* _TASK ITEM_: Repeat the records below exactly as they appear.

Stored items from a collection
[Start of Attachment]
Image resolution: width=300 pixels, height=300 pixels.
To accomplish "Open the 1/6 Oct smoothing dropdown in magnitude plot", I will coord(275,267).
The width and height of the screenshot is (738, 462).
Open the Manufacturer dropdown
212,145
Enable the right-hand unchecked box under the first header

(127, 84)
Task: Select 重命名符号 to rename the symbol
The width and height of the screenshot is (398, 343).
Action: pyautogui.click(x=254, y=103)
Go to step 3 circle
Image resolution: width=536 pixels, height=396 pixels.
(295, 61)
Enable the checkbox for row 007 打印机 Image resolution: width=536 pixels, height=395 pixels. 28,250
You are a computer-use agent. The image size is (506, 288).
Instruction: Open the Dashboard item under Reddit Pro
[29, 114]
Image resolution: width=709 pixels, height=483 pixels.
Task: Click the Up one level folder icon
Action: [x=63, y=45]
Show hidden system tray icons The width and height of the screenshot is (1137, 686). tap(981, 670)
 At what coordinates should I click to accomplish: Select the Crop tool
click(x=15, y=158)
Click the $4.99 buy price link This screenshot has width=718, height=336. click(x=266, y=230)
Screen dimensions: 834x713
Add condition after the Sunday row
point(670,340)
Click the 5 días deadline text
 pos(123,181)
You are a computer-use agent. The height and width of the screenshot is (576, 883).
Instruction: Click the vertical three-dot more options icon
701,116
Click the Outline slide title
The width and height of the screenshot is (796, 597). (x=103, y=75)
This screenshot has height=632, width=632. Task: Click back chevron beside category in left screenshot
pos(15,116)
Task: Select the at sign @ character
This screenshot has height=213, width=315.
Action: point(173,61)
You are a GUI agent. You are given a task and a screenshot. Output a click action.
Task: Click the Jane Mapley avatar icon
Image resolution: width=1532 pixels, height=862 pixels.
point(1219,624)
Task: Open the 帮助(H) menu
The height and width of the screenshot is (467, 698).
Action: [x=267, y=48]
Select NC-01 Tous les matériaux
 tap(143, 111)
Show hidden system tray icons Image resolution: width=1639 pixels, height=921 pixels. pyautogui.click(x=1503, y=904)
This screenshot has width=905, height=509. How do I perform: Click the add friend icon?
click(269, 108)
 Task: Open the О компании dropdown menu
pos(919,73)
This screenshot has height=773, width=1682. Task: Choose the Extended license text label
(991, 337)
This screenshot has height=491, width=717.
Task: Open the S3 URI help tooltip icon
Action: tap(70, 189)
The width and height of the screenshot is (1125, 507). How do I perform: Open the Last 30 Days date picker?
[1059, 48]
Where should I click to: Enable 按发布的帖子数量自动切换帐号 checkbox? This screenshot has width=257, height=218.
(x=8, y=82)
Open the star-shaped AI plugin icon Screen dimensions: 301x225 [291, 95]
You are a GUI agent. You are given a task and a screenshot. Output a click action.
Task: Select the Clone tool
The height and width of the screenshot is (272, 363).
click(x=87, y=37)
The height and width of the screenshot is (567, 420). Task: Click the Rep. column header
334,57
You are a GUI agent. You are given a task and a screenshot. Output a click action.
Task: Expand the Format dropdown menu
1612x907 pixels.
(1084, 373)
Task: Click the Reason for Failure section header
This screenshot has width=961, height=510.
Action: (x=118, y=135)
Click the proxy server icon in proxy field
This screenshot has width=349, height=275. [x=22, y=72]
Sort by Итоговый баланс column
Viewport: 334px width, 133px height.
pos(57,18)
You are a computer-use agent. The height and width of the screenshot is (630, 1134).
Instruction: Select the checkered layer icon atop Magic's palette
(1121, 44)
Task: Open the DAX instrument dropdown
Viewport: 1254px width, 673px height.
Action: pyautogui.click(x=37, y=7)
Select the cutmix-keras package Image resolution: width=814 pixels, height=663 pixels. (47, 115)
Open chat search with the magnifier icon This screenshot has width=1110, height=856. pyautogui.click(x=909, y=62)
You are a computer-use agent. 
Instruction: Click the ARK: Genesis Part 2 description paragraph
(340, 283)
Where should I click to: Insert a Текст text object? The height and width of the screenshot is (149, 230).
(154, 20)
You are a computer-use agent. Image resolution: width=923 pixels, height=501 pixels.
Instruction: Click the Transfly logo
[End of Attachment]
* _EXERCISE RESPONSE_:
Image resolution: width=300 pixels, height=300 pixels.
To accomplish "Open the 1/6 Oct smoothing dropdown in magnitude plot", I will coord(275,267).
The width and height of the screenshot is (738, 462).
Open the Manufacturer dropdown
212,145
Enable the right-hand unchecked box under the first header

(127, 84)
Task: Select 重命名符号 to rename the symbol
The width and height of the screenshot is (398, 343).
Action: pyautogui.click(x=254, y=103)
Go to step 3 circle
Image resolution: width=536 pixels, height=396 pixels.
(295, 61)
Enable the checkbox for row 007 打印机 Image resolution: width=536 pixels, height=395 pixels. 28,250
You are a computer-use agent. The image size is (506, 288).
Instruction: Open the Dashboard item under Reddit Pro
[29, 114]
Image resolution: width=709 pixels, height=483 pixels.
Task: Click the Up one level folder icon
Action: [x=63, y=45]
Show hidden system tray icons The width and height of the screenshot is (1137, 686). tap(981, 670)
 At what coordinates should I click to accomplish: Select the Crop tool
click(x=15, y=158)
Click the $4.99 buy price link This screenshot has width=718, height=336. click(x=266, y=230)
Screen dimensions: 834x713
Add condition after the Sunday row
point(670,340)
Click the 5 días deadline text
 pos(123,181)
You are a computer-use agent. The height and width of the screenshot is (576, 883).
Instruction: Click the vertical three-dot more options icon
701,116
Click the Outline slide title
The width and height of the screenshot is (796, 597). (x=103, y=75)
This screenshot has height=632, width=632. Task: Click back chevron beside category in left screenshot
pos(15,116)
Task: Select the at sign @ character
This screenshot has height=213, width=315.
Action: point(173,61)
You are a GUI agent. You are given a task and a screenshot. Output a click action.
Task: Click the Jane Mapley avatar icon
Image resolution: width=1532 pixels, height=862 pixels.
point(1219,624)
Task: Open the 帮助(H) menu
The height and width of the screenshot is (467, 698).
Action: [x=267, y=48]
Select NC-01 Tous les matériaux
 tap(143, 111)
Show hidden system tray icons Image resolution: width=1639 pixels, height=921 pixels. pyautogui.click(x=1503, y=904)
This screenshot has width=905, height=509. How do I perform: Click the add friend icon?
click(269, 108)
 Task: Open the О компании dropdown menu
pos(919,73)
This screenshot has height=773, width=1682. Task: Choose the Extended license text label
(991, 337)
This screenshot has height=491, width=717.
Task: Open the S3 URI help tooltip icon
Action: tap(70, 189)
The width and height of the screenshot is (1125, 507). How do I perform: Open the Last 30 Days date picker?
[1059, 48]
Where should I click to: Enable 按发布的帖子数量自动切换帐号 checkbox? This screenshot has width=257, height=218.
(x=8, y=82)
Open the star-shaped AI plugin icon Screen dimensions: 301x225 [291, 95]
You are a GUI agent. You are given a task and a screenshot. Output a click action.
Task: Select the Clone tool
The height and width of the screenshot is (272, 363).
click(x=87, y=37)
The height and width of the screenshot is (567, 420). Task: Click the Rep. column header
334,57
You are a GUI agent. You are given a task and a screenshot. Output a click action.
Task: Expand the Format dropdown menu
1612x907 pixels.
(1084, 373)
Task: Click the Reason for Failure section header
This screenshot has width=961, height=510.
Action: (x=118, y=135)
Click the proxy server icon in proxy field
This screenshot has width=349, height=275. [x=22, y=72]
Sort by Итоговый баланс column
Viewport: 334px width, 133px height.
pos(57,18)
You are a computer-use agent. The height and width of the screenshot is (630, 1134).
Instruction: Select the checkered layer icon atop Magic's palette
(1121, 44)
Task: Open the DAX instrument dropdown
Viewport: 1254px width, 673px height.
Action: pyautogui.click(x=37, y=7)
Select the cutmix-keras package Image resolution: width=814 pixels, height=663 pixels. (47, 115)
Open chat search with the magnifier icon This screenshot has width=1110, height=856. pyautogui.click(x=909, y=62)
You are a computer-use agent. 
Instruction: Click the ARK: Genesis Part 2 description paragraph
(340, 283)
Where should I click to: Insert a Текст text object? The height and width of the screenshot is (149, 230).
(154, 20)
You are a computer-use agent. Image resolution: width=923 pixels, height=501 pixels.
Instruction: Click the Transfly logo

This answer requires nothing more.